-Re: HBase split policy
Jean-Marc Spaggiari 2013-01-22, 14:10
I SPLIT_POLICY is define the same way MAX_FILESIZE is.... So I think
it's a table attribut and can be altered... That's a good news! I will
probably try it.
Also, the admin.split(rowkey) is the way I will use until I'm able to
properly use/set the SPLIT_POLICY. I will simply (try to) count the
rows in a region, and split in the middle...
Thanks for the hint regarding the SPLIT_POLICY.
2013/1/22, ramkrishna vasudevan <[EMAIL PROTECTED]>:
>>>Also, last thing. If I want to change the default behaviour and split
>>>based on the row number instead of the midkey, can I hook somewhere?
> HTableDescriptor myHtd = new HTableDescriptor();
> So the region split policy can be changed only during table creation i
> suppose. (May be wrong, not sure anyother way out there).
> When i meant split based on row key my point was like use
> admin.split(rowkey). I will check more on your calculations and figures
> and get back to you.
> On Tue, Jan 22, 2013 at 7:17 PM, Jean-Marc Spaggiari <
> [EMAIL PROTECTED]> wrote:
>> Hi Anoop, Hi Ram,
>> Thanks for your replies.
>> I looked at the code and found in the HFileBlockIndex the midkey
>> function which is doing the computation used in the
>> Store.getSplitPoint() method.
>> Now, if all the keys are almost equals in size, and the table has only
>> one big 10GB region, if we lower the maxfilesize parameter to
>> something like 300MB, we should see only almost equals regions, right?
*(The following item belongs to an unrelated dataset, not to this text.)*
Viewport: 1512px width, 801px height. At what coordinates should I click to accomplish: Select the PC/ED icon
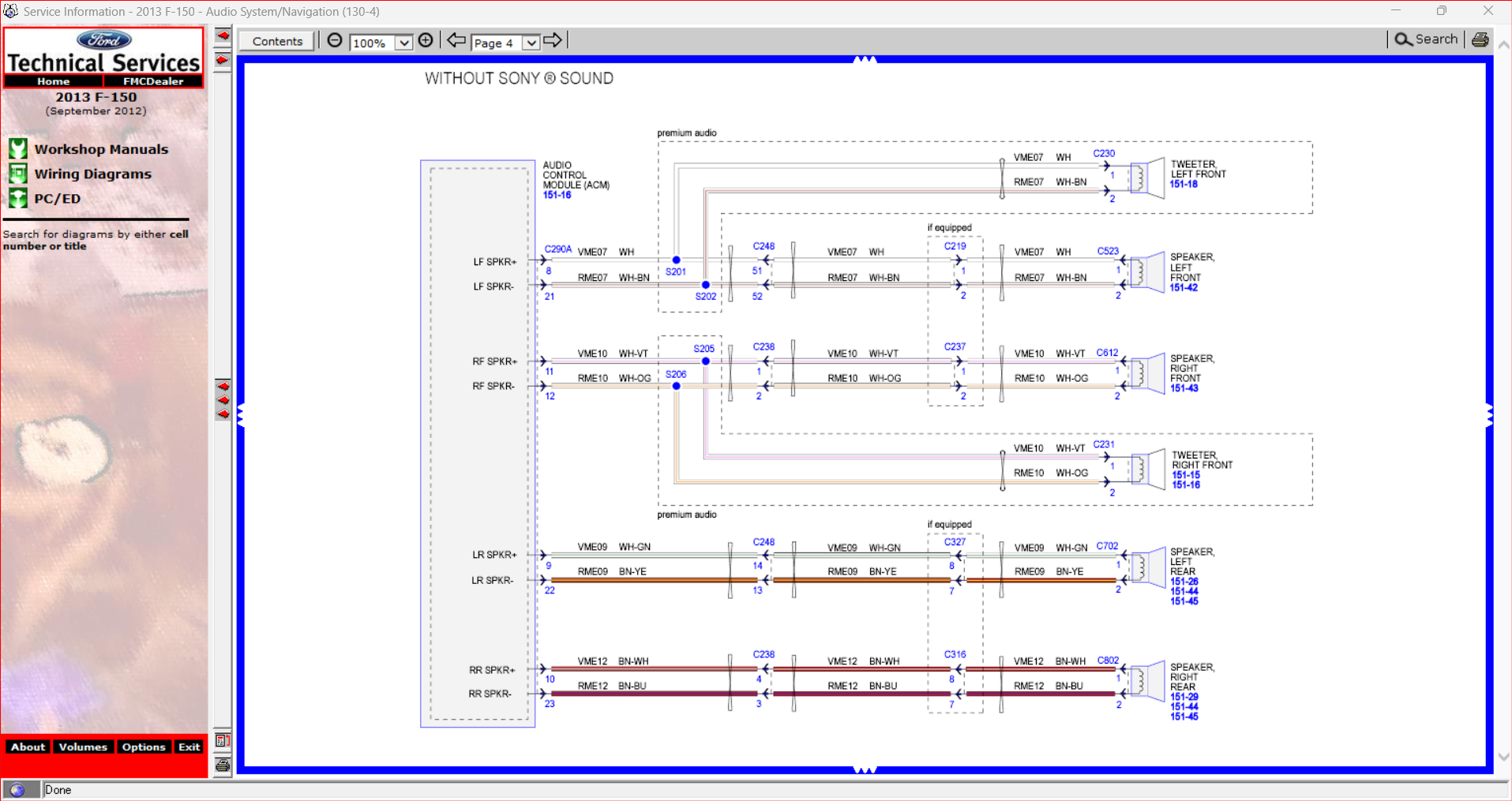[18, 197]
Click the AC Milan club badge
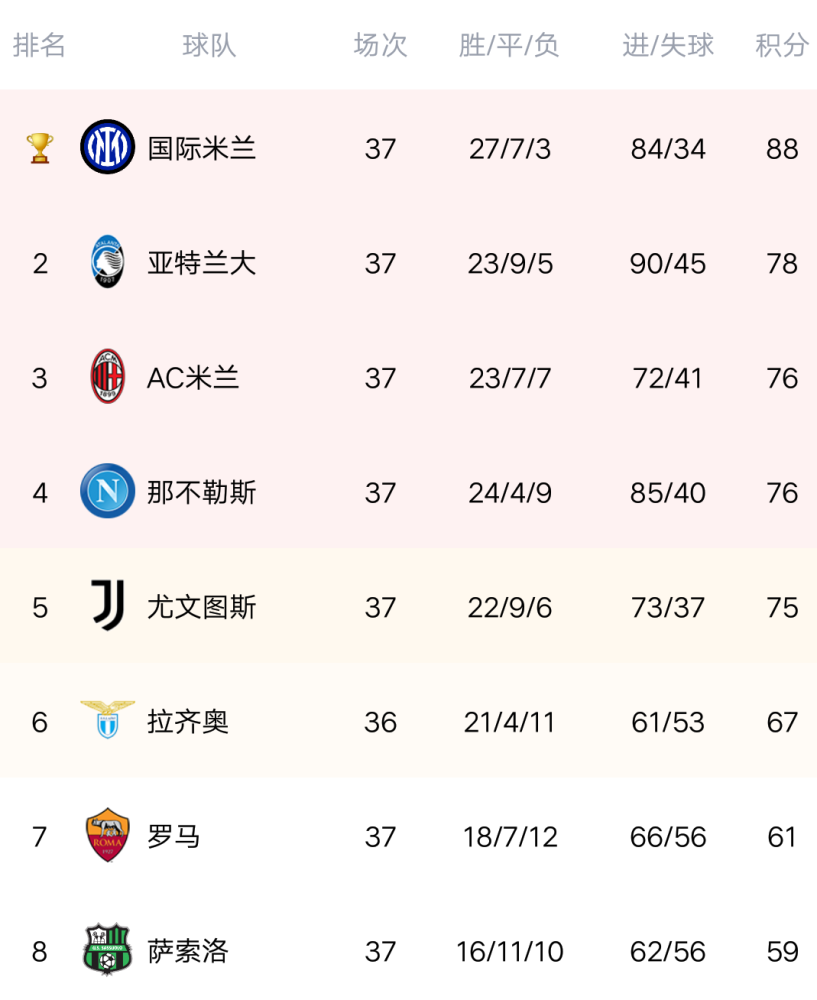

>> It's not the result I got. So I'm trying to figure where I'm wrong.
>> Also, last thing. If I want to change the default behaviour and split
>> based on the row number instead of the midkey, can I hook somewhere?
>> Or will I have to disable the default split (by setting the
>> maxfilesize to something like 20GB) and run a job to split the regions
>> 2013/1/22, ramkrishna vasudevan <[EMAIL PROTECTED]>:
>> > Hi Jean
>> > Before replying as to what i know, region splits can be configured too.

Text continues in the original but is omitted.